I have a red sea co2 indicator whose instructions state to use aquarium water and a couple of drops from the provided solution. However, I read in some post that the co2 measurement is inaccurate when used with aquarium water. Instead they suggest to use a 4kh solution. Is their a way I can make this myself? If so, please explain what I need thank you.
 
Last edited by a moderator:

mathman

Guru Class Expert
Mar 8, 2011
260
1
18
California
Hi dutchy,

The link you provided states, "Now take the Measuring cylinder and fill up to the 450ml mark with Demin/RO and transfer to a 500ml sample jar, next add 50ml of the 40dKH to the same sample jar."

The step before this explains that one should mix 1000ml of RO water with 1.2 grams of sodium bicarbonate. If we are using only 50ml of this solution to the 500ml cylinder...what happens with the rest?

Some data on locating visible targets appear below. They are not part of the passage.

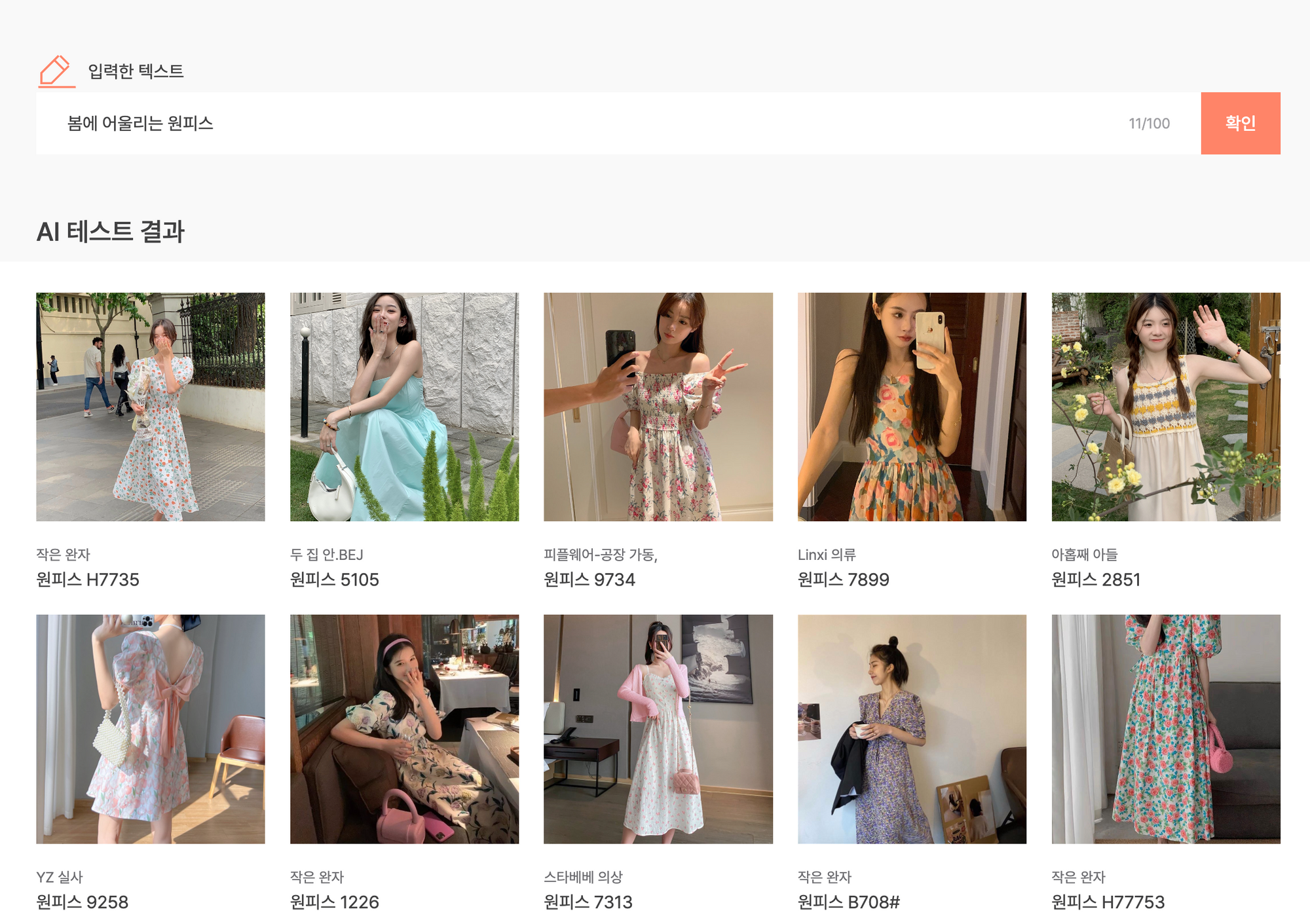Click the 스타베베 의상 shop name

click(583, 877)
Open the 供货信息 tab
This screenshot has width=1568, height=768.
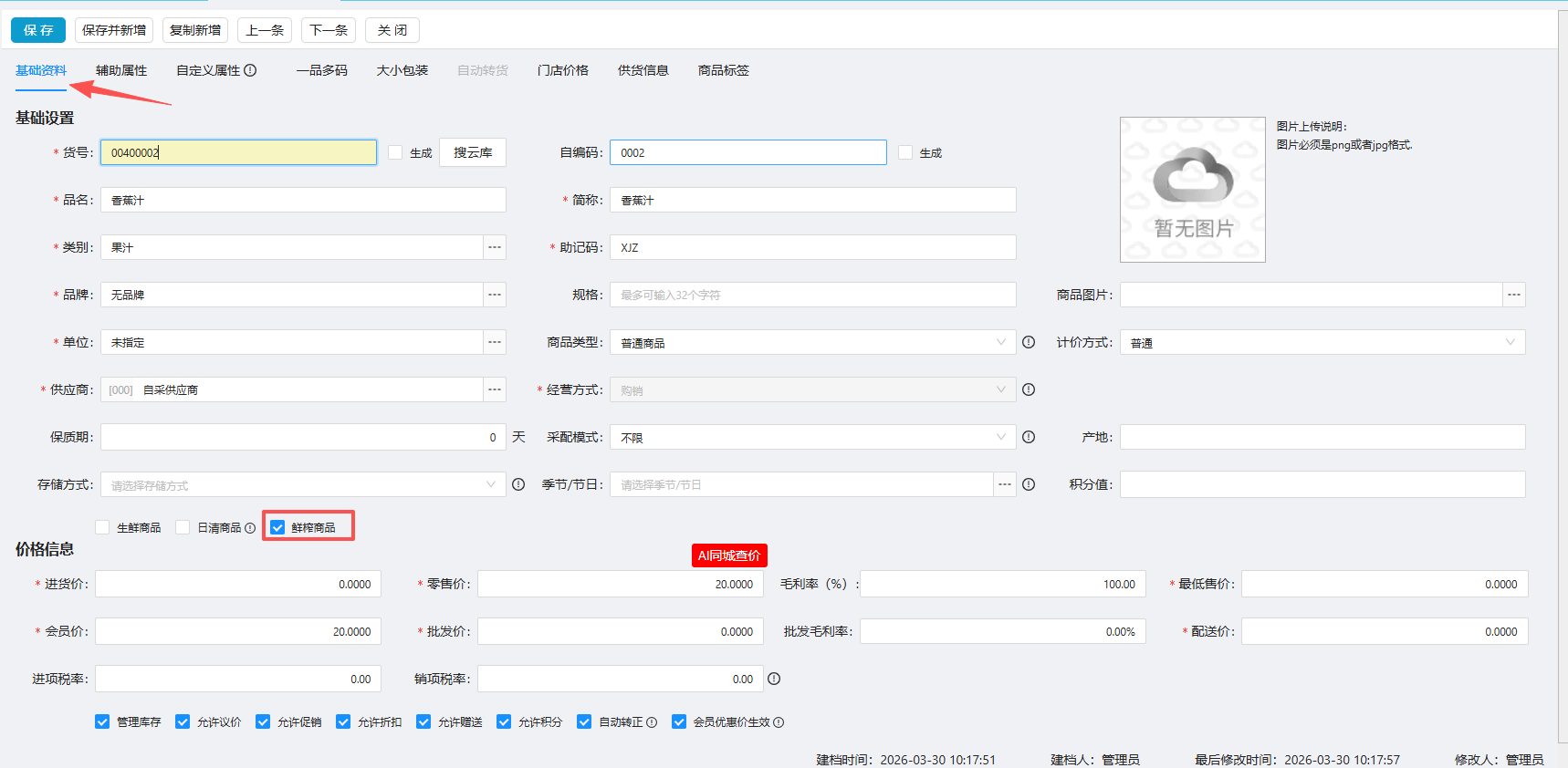643,70
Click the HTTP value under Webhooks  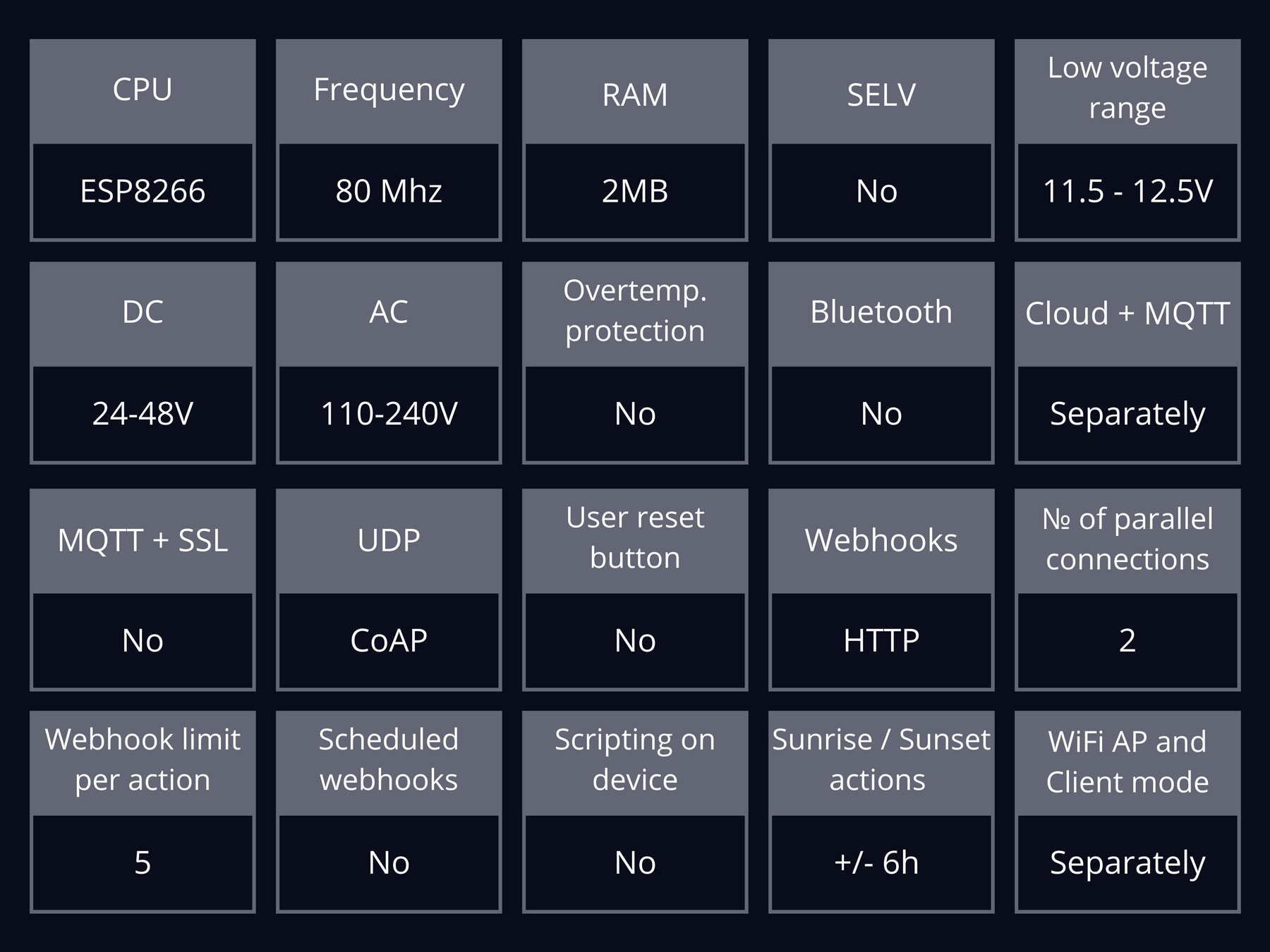(x=881, y=641)
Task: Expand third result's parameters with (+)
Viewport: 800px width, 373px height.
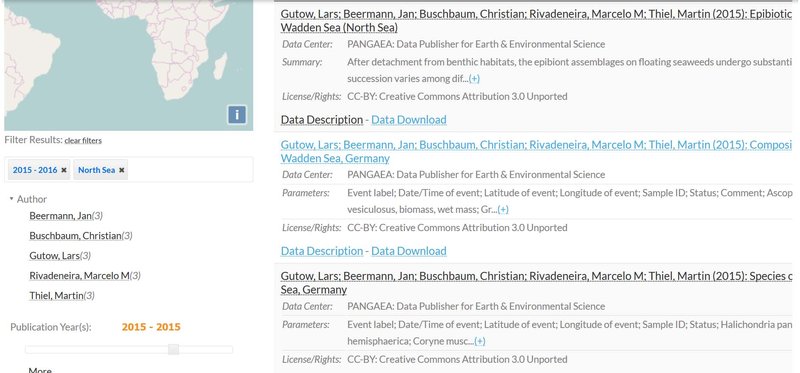Action: pyautogui.click(x=480, y=341)
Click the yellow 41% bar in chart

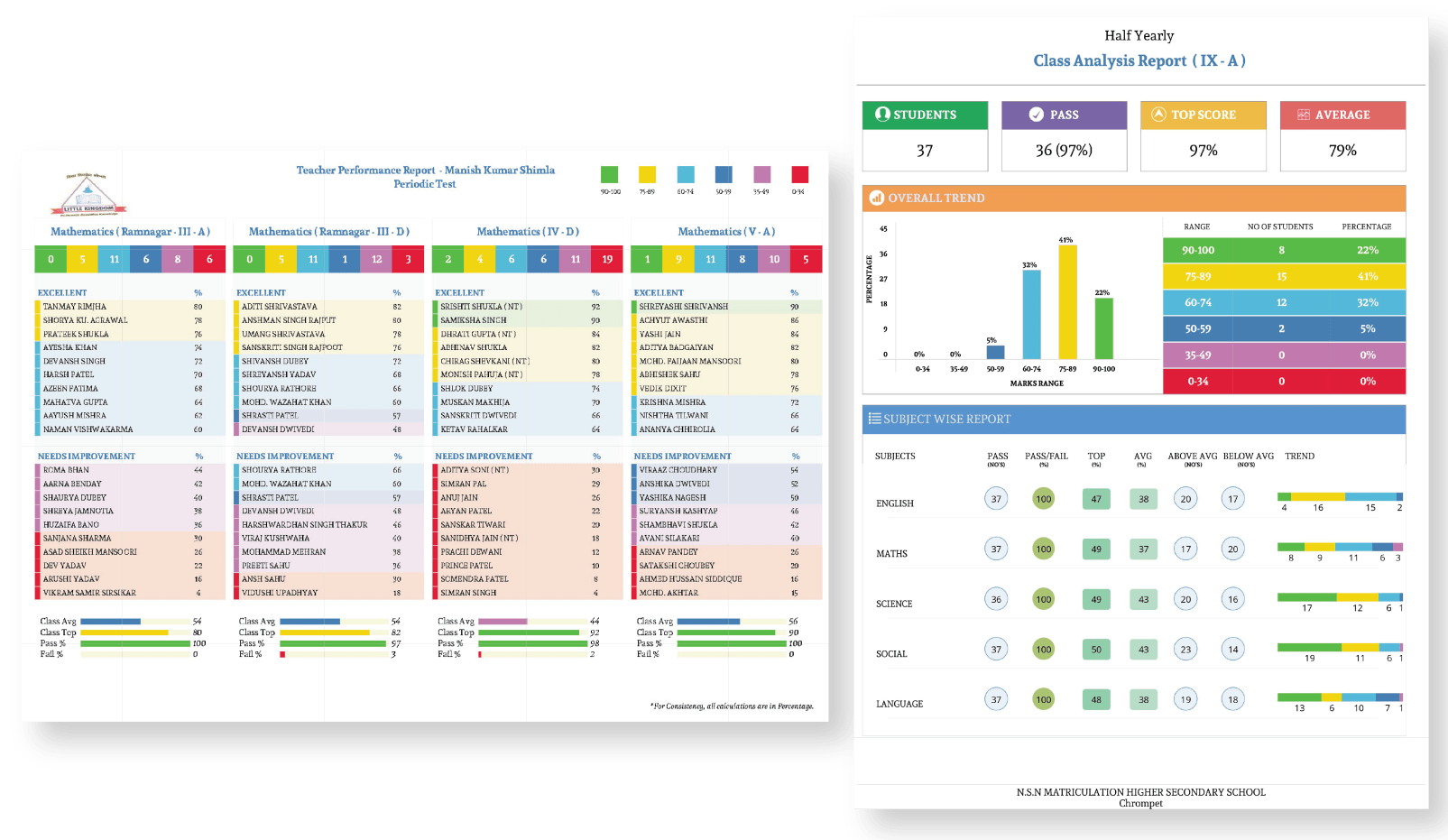click(1067, 302)
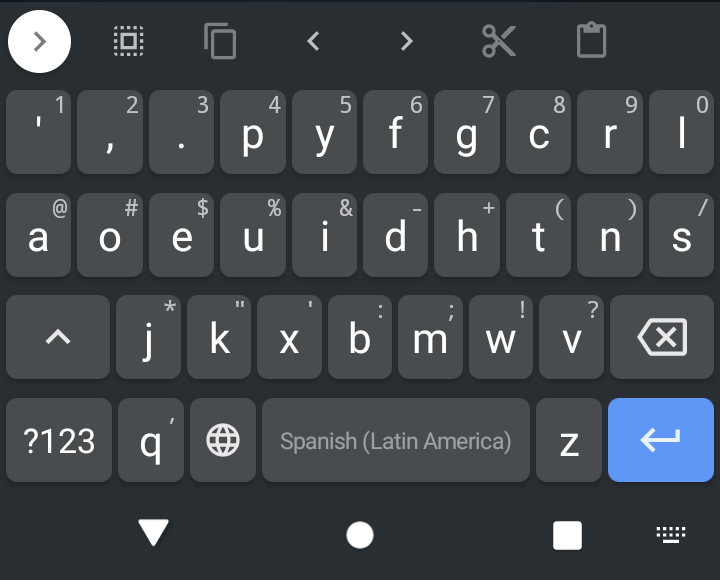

Can it be used for later?
 
Last edited by a moderator:

mathman

Guru Class Expert
Mar 8, 2011
260
1
18
California
Two questions...

Is demin RO water the same as distilled water?

Will this DIY solution change colors (blue, green, and yellow) with respect to the co2 levels in the tank?

Thank you.
 

dutchy

Plant Guru Team
Lifetime Member
Jul 6, 2009
2,280
5
36
63
The Netherlands
I think full RO is the same as distilled... (correct me if I'm wrong)

Some evaporated water will enter the test. The colour changes because the pH changes. It's basically not more than a pH test.
 

mathman

Guru Class Expert
Mar 8, 2011
260
1
18
California
The addition of sodium bicarbonate will increase not only the KH level but also the pH of the RO water...is the pH increase unimportant as long as the solution comes out to be 4dKH?
 

pat w

Member
Nov 4, 2009
462
0
16
Daphne, AL (east Mobile Bay)
dutchy;74859 said:
I think full RO is the same as distilled... (correct me if I'm wrong)

Some evaporated water will enter the test. The colour changes because the pH changes. It's basically not more than a pH test.

Distilled is condensed water vapor and as such could contain lingering volatile components. RO is reverse osmosis. Water is passed through a RO membrane to remove contaminants and will produce a purer result. DI (de-Ionized) takes it one step further by passing the effluent of the RO product through a de-ionoizing resin bed. DI is about as pure H2O as you can get as far as I know.

In any event either distilled or RO is fine for making a DC solution. Just make sure the baking soda is very dry before you weigh it. Oven dry at 125 F for about an hour will do. Don't get it too hot or it will become sodium carbonate instead of BI-carbonate and the recipe is no longer valid.